"Crooked Hillary should be admonished for not having a press conference in 179 days," Donald Trump tweeted last May. Soon after that, he stopped holding press conferences of his own. It has been 168 days since Trump, now the president-elect, has had a general press conference.
This is a strange contrast to his behavior during the Republican primaries, when his press conferences were hugely popular media events where he was able to reach millions of Americans. By only communicating through tweets, rallies and a few select interviews in recent weeks, Trump has avoided answering questions in an uncontrolled environment. This strengthens not only his control over the press but the anti-media campaign that worked well for him before the election.
In his last press conference back in July, Trump mocked the media and encouraged Russia to use its hacking powers to find Hillary Clinton's emails. "Russia, if you’re listening," he said, "I hope you’re able to find the 30,000 emails that are missing. I think you will probably be rewarded mightily by our press.”
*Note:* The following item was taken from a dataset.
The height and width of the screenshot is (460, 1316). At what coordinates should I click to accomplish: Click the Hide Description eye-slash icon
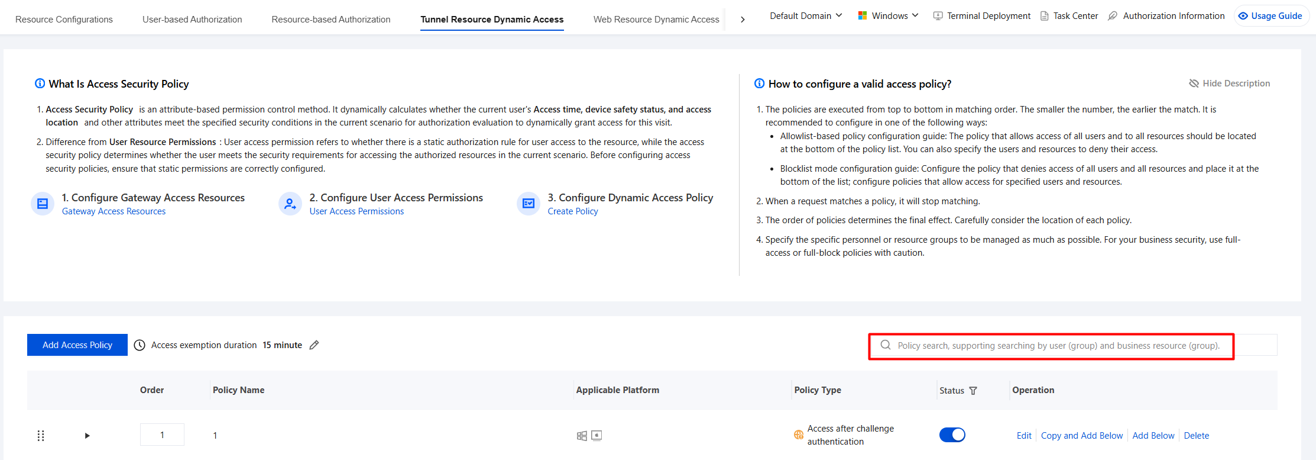tap(1194, 83)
That was before the Russian government was accused of trying to meddle with the election and producing "fake news" aimed at aiding Trump. In his New York press conference on Wednesday, Trump ridiculed several media outlets in the wake of news stories suggesting that Russia had sought to compile compromising information about him. Trump called BuzzFeed -- which published the dossier of supposed Trump dirt -- a “failing pile of garbage” and refused to answer questions from CNN reporter Jim Acosta, repeatedly saying, “ Your organization is terrible” and “Your fake news.”
It remains to be seen what future press conferences in the Trump White House will look like. But if they're anything like today's fiasco it's not good news for the basic principles of government accountability.